**Provided passage**
+ + + +
Low surface free energy cyanate ester-silica hybrid (CE-SiO2) nanomaterials for low k dielectric applications

The present work addresses the synthesis of 1,4-bis(2-(4-hydroxyphenyl)-2- propyl)benzene based cyanate ester-silica hybrid (CE-SiO₂) nanomaterials by an in situ sol-gel method. The nanomaterials are synthesized using a 1,4-bis(2-(4-cyanotophenyl)-2-propyl)benzene [CE] (organic phase) monomer and tetraethoxysilane (TEOS) (inorganic phase) in the presence of various molar ratios of coupling agents [γ-aminopropyltriethoxysilane (APTES) or 3-glycidoxypropyltrimethoxysilane (GPTMS)] through covalent bond interaction. The formation of a covalent bond between the organic and inorganic phases is confirmed by FT-IR. Thermal studies indicate that nanomaterials (CE-SiO₂) show a higher T_g and thermal degradation temperature when compared with neat CE. Morphological studies confirm the molecular level dispersion of silica and CE resin. From the contact angle measurement, the hybrid materials are seen to possess better hydrophobicity i.e. the contact angle value increases from 89°and 57°to 108°and 78°for water and diiodomethane as a probe liquid respectively, also surface free energy reduced from 32.8 to 19.00 mJ m^-2. These materials are expected to find wide application in the field of microelectronics and optoelectronics.
+ + + +
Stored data
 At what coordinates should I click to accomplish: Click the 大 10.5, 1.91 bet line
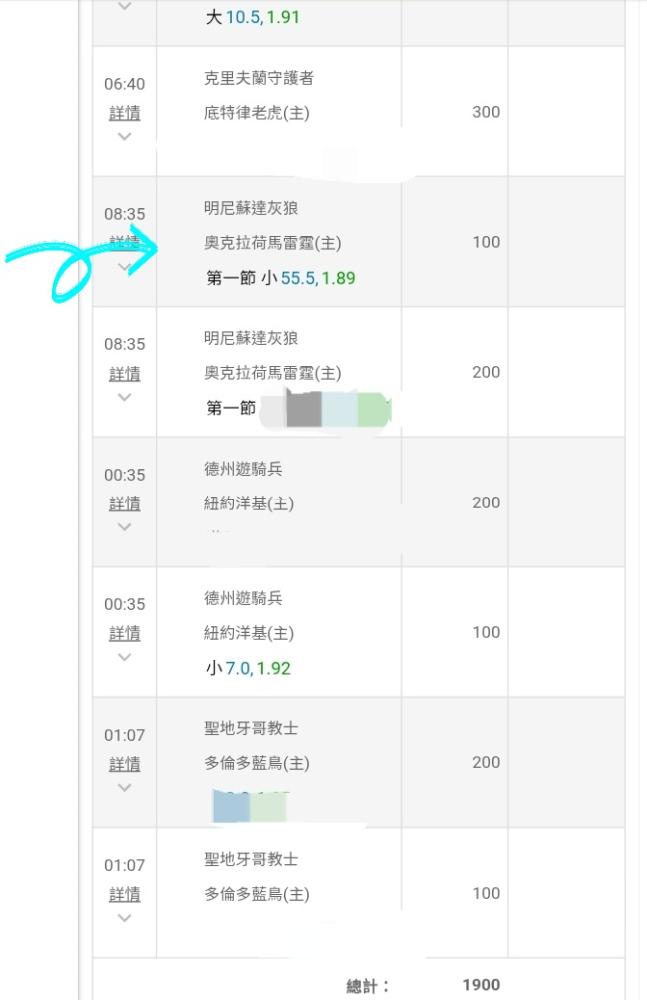point(253,17)
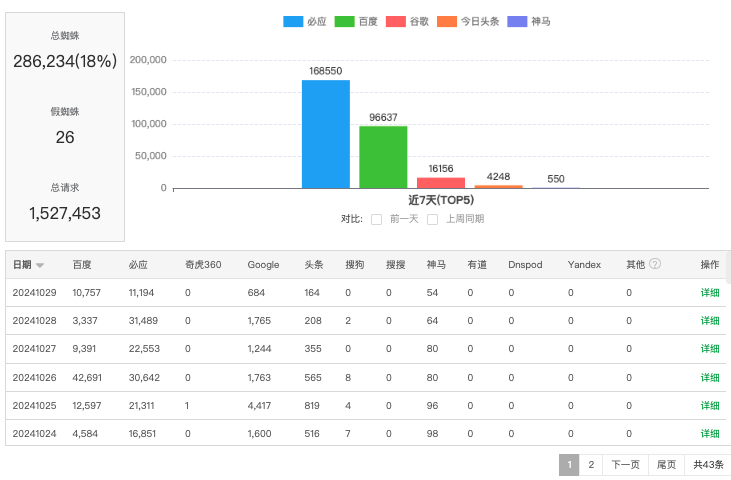731x480 pixels.
Task: Click the green 百度 bar labeled 96637
Action: [x=383, y=157]
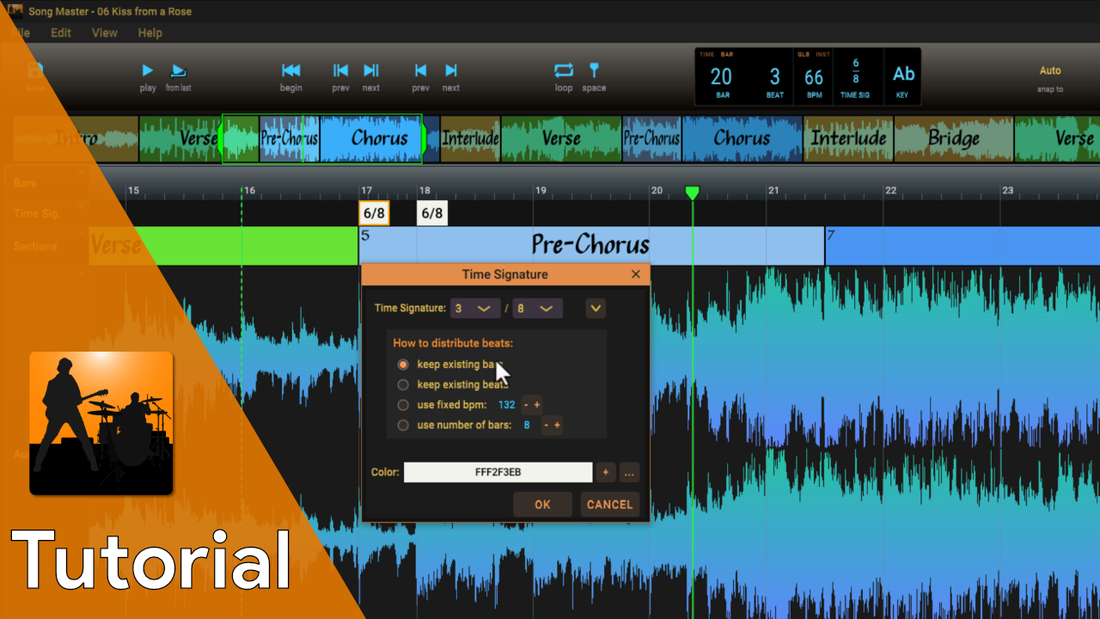
Task: Click the 'from last' playback icon
Action: tap(181, 72)
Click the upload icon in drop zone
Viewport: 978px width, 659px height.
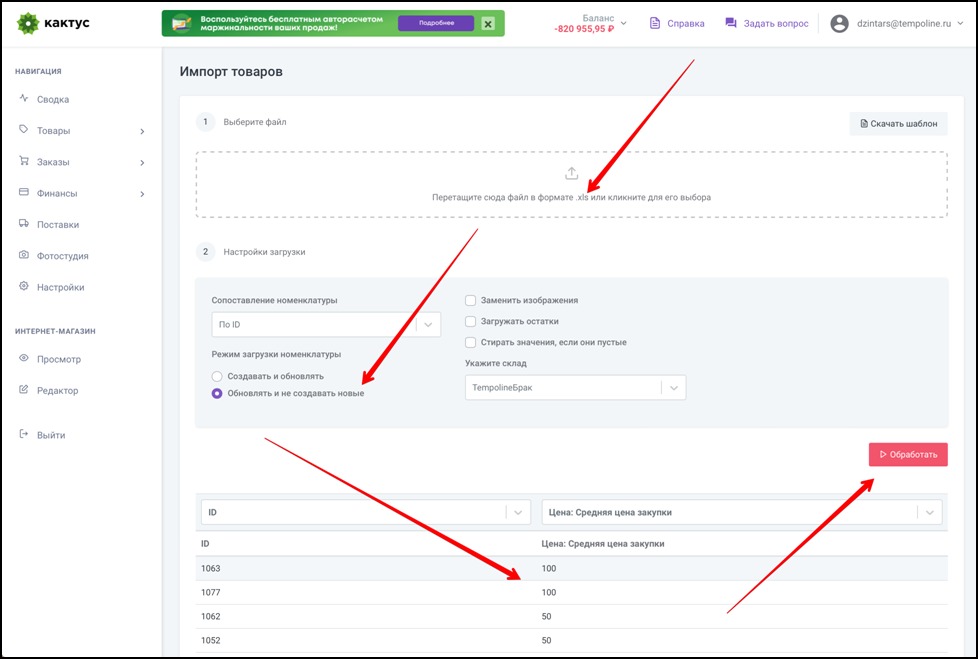(572, 174)
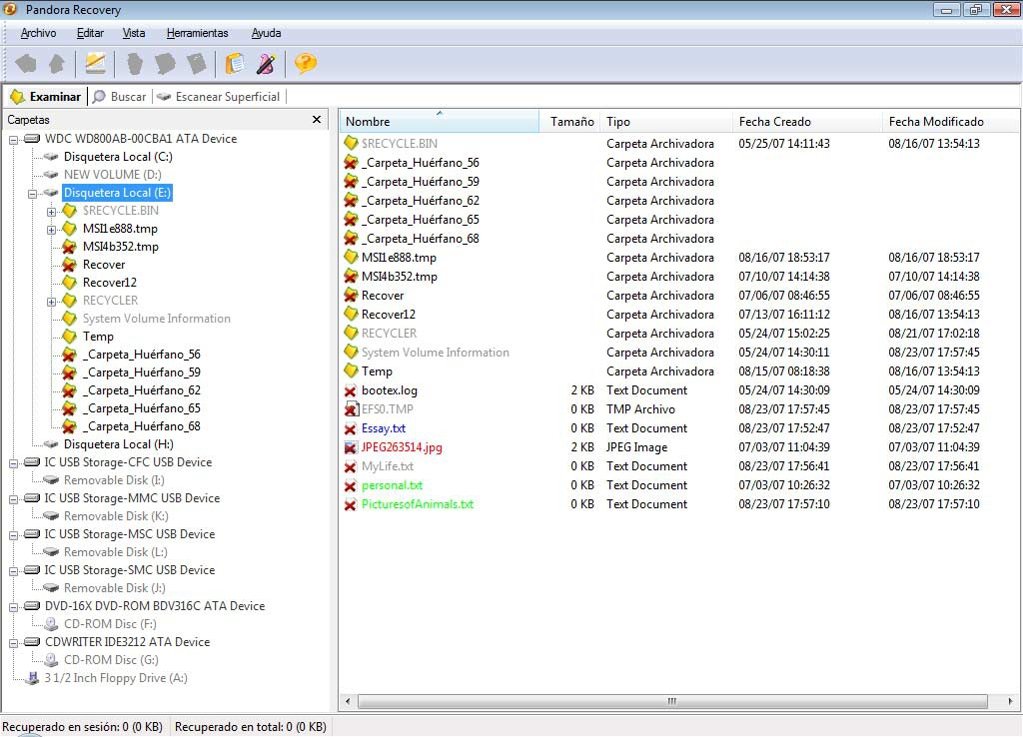Sort list by Fecha Creado column
The width and height of the screenshot is (1023, 737).
(x=774, y=122)
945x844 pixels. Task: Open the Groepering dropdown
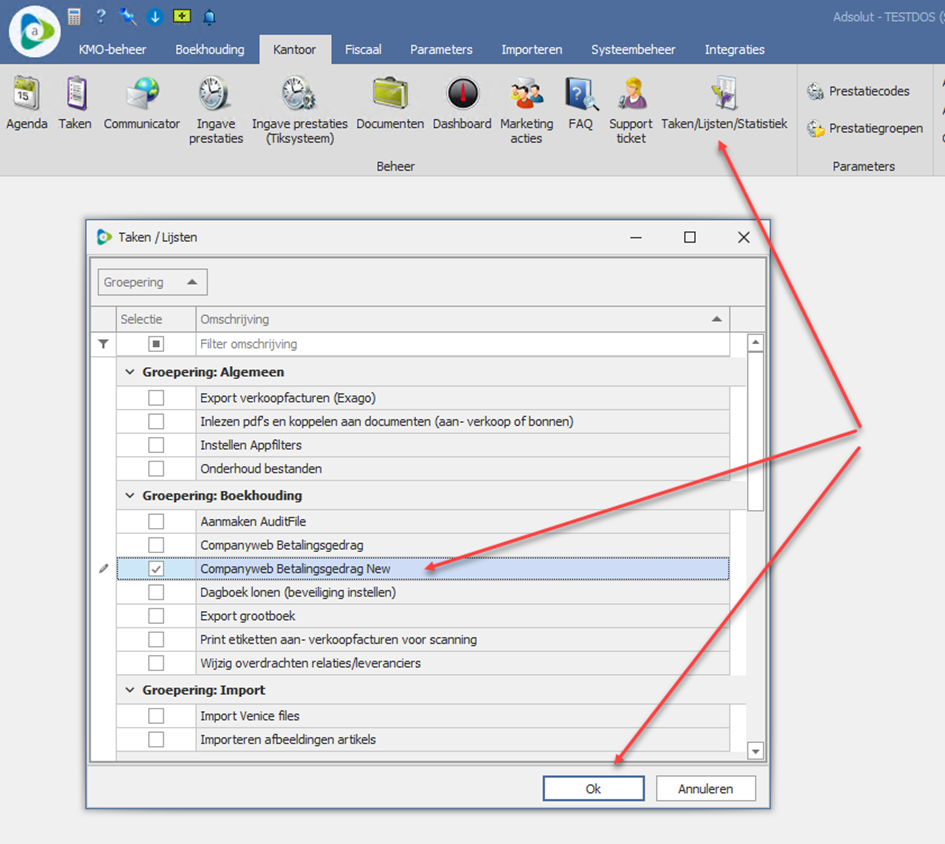point(152,282)
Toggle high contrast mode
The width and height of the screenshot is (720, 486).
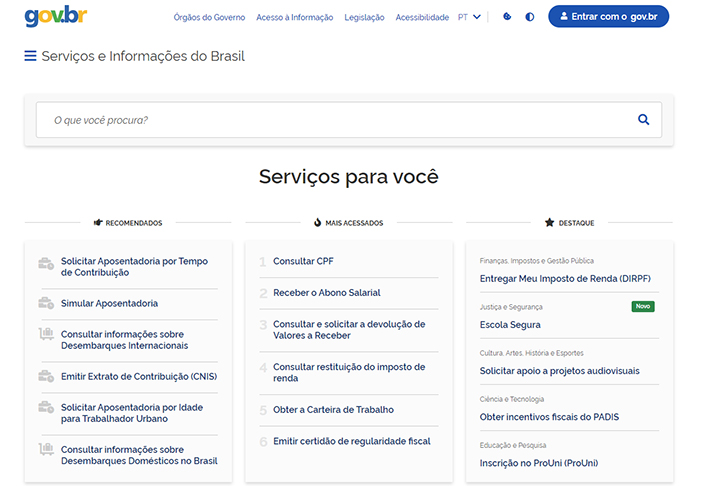coord(529,17)
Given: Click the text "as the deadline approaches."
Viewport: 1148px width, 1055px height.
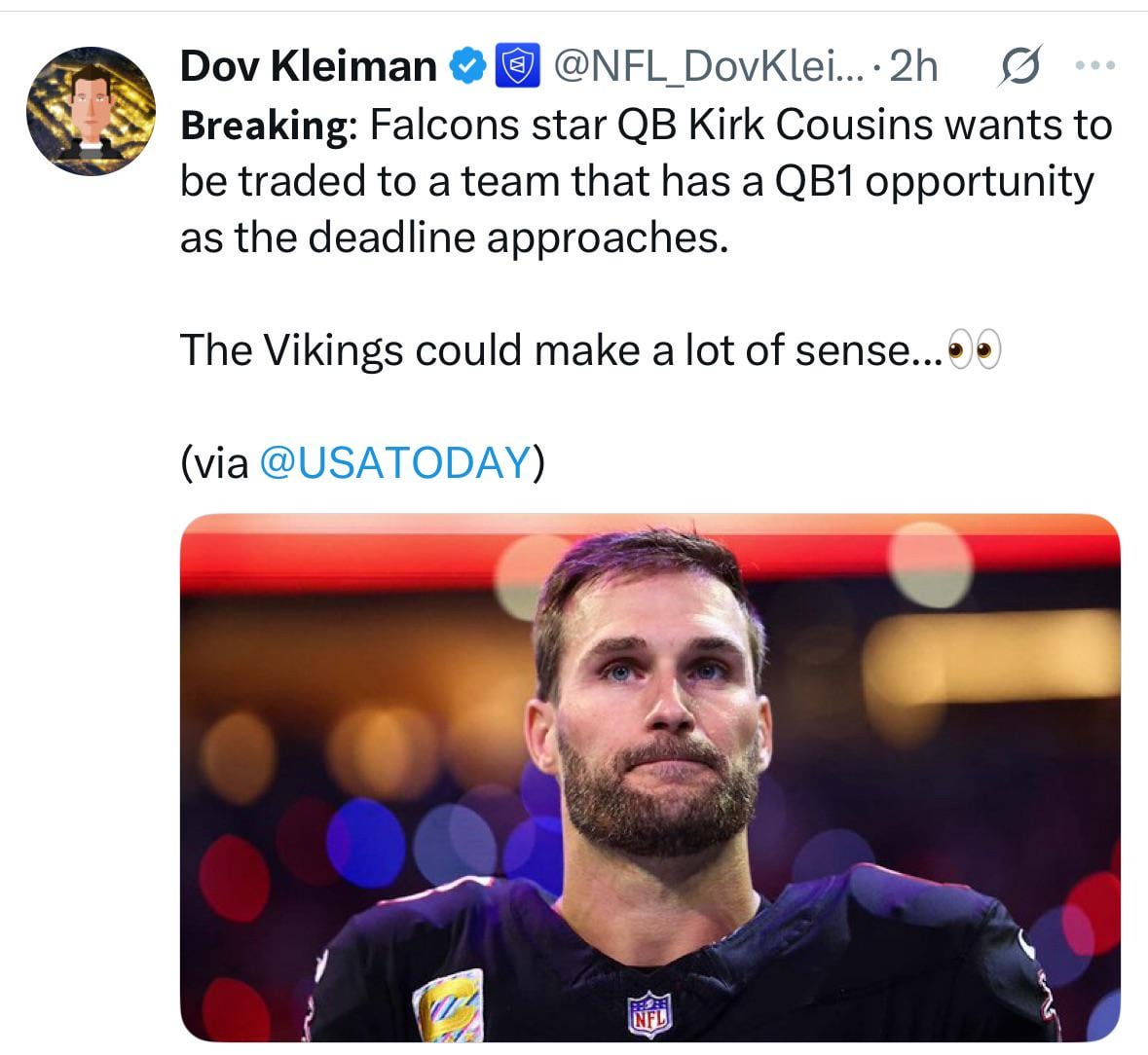Looking at the screenshot, I should pos(454,237).
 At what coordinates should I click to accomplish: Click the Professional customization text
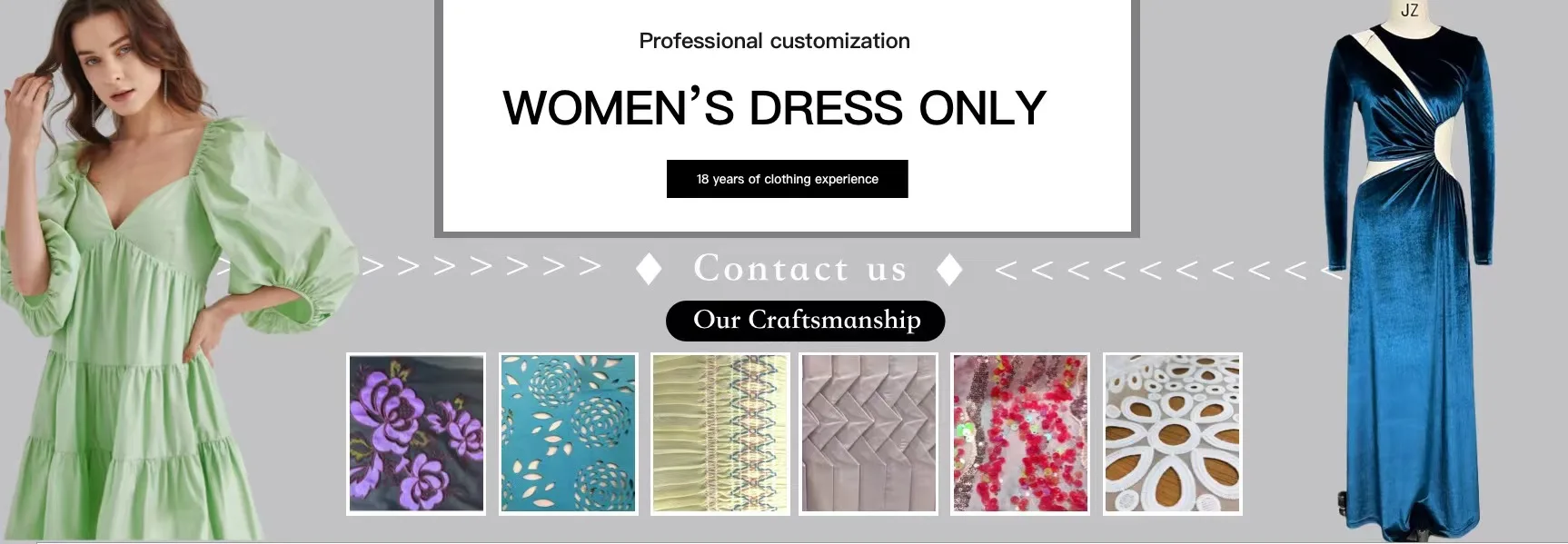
+ + + +
According to the cyanate ester-silica text above, what technique confirmed the covalent bond between the organic and inorganic phases? Please answer in a few words.

**Worked solution**
FT-IR